You might think that this is inefficient - we might have to create an array of thousands of elements to store only a few. We know, however, that dataset ids are relatively small, probably much less than 100.000 in any given project. So we can create a temporary array index_array with 100.000 elements, use it, and then throw it away almost instantaneously.

But we still need to make index_array useful. To do that, we populate it with the row and column indices:

index_array[keys] = values
=> array([-1., -1., -1., -1., -1., -1., -1., -1., -1., -1.,  0., -1.,  1.,
    2., -1.,  3.,  4.,  5.,  6.,  7.])

This is the same as looking up each value in mapping, as in the following loop, but it is much more efficient due to working with arrays:

for key, value in mapping.items():
    index_array[key] = value

The key (sorry, bad pun) is remember that we are treating the dataset id values as indices into index_array.

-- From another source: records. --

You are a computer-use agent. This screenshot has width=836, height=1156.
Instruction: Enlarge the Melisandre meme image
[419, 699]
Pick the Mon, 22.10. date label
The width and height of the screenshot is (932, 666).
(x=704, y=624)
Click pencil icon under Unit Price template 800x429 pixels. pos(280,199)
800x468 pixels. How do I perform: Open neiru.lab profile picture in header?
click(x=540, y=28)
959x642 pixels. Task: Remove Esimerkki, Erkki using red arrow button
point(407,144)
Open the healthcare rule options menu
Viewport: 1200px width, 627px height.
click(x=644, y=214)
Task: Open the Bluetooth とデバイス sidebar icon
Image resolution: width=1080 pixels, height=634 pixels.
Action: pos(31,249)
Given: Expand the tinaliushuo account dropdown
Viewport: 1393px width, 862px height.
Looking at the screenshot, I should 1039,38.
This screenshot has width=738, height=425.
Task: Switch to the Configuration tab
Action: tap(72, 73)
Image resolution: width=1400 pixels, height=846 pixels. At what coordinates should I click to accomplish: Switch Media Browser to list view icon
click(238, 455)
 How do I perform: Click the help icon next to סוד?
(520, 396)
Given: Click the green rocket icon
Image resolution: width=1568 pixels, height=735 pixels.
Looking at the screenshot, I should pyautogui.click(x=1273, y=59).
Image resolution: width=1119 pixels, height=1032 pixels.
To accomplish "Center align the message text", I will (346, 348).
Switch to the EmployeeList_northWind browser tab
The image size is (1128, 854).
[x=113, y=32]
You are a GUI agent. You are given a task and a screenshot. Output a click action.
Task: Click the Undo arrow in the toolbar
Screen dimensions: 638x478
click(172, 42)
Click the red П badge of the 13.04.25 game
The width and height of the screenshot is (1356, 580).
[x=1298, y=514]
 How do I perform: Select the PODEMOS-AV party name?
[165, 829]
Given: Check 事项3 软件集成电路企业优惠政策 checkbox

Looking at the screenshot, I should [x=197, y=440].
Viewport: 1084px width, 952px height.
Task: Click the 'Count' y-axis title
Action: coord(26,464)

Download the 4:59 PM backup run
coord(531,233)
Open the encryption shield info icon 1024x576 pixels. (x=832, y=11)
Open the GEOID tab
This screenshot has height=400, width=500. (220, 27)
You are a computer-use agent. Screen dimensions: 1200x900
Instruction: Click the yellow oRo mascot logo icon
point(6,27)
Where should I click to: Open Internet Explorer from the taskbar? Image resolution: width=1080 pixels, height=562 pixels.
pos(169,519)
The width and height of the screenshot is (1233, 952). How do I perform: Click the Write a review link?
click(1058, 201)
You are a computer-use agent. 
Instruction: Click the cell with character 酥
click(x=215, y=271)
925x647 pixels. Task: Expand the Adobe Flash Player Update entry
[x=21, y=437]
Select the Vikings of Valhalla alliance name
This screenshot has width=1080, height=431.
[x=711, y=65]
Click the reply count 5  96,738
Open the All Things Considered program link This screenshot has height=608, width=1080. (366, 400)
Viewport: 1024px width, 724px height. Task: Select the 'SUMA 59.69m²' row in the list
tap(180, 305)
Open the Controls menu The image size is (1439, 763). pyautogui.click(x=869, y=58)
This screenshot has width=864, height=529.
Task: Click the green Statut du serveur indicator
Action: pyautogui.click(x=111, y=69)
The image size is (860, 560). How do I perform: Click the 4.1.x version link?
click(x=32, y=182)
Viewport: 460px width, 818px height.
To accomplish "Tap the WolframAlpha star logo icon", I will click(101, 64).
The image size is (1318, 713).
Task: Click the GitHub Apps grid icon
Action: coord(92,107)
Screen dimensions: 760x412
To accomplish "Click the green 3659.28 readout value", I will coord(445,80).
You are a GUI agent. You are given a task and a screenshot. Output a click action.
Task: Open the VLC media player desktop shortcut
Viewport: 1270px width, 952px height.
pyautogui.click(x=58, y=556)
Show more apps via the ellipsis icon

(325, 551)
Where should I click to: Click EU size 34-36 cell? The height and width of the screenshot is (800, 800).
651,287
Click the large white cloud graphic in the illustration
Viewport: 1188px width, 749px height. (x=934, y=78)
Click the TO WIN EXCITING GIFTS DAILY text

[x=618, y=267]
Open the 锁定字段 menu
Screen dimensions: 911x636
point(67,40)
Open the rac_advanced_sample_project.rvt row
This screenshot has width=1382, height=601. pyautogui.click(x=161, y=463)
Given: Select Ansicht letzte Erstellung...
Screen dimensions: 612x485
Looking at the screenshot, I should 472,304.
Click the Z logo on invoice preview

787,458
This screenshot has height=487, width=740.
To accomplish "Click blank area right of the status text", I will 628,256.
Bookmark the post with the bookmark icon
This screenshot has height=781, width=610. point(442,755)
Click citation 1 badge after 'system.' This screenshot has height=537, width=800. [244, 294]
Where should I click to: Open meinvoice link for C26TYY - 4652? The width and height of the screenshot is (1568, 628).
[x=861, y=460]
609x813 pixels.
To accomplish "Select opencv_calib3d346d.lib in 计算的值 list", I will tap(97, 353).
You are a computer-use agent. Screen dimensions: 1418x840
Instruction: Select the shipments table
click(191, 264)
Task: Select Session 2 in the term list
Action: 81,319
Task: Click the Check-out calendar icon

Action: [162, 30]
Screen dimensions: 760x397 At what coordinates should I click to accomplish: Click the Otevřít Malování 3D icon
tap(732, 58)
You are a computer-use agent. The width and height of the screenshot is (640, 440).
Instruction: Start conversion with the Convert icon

We can then create a boolean mask of where our input data is in the valid mapping range (we only need to check the top end - we assume that values in array_from are always >= zero).

mask = array_from <= keys.max()
=> array([ True,  True,  True,  True,  True,  True,  True,  True,  True,
    True, False], dtype=bool)

We also reset our target array to be -1:

array_to[:] = -1

And we are ready for the magic of index_array. We treat our input array array_from not as data but as integers into index_array`, and then assign the resulting row or column indices to the correct positions in array_to:

array_to[mask] = index_array[array_from[mask]]
=> array([-1., -1., -1., -1., -1., -1.,  2.,  3.,  5.,  7., -1.])

Finally, we set all values in the target array which were -1 to a dummy value that indicates that the input values were not present in the mapping dictionary:

array_to[array_to == -1] = MAX_INT_32

These elements won't be used in any built matrices.

Will it blend?

How much faster will these two changes make normal LCA calculations? We already knew that the default solver in Scipy, SuperLU, is slower than UMFPACK; that is why the installation of scikit-umfpack was already recommended. UMFPACK also has cool new features for using GPUs and multithreading (SuperLU also has a branch for multithreading), but these new developments have not made it into the Python wrappers. So, in total, we have four alternatives to compare: SuperLU, UMFPACK, Pardiso, and Pardiso with indexing improvements. I calculated the time to solve the inventories for 250 activities chosen at random from ecoinvent 3.3 cutoff, and while the time to solve each functional unit varied, the pattern is quite clear:

Each step makes LCI calculations significantly faster

There is a limitation here - the indexing improvements only apply when the matrices are first created, so there is no speed gain for repeated calculations using different functional units or during Monte Carlo calculations.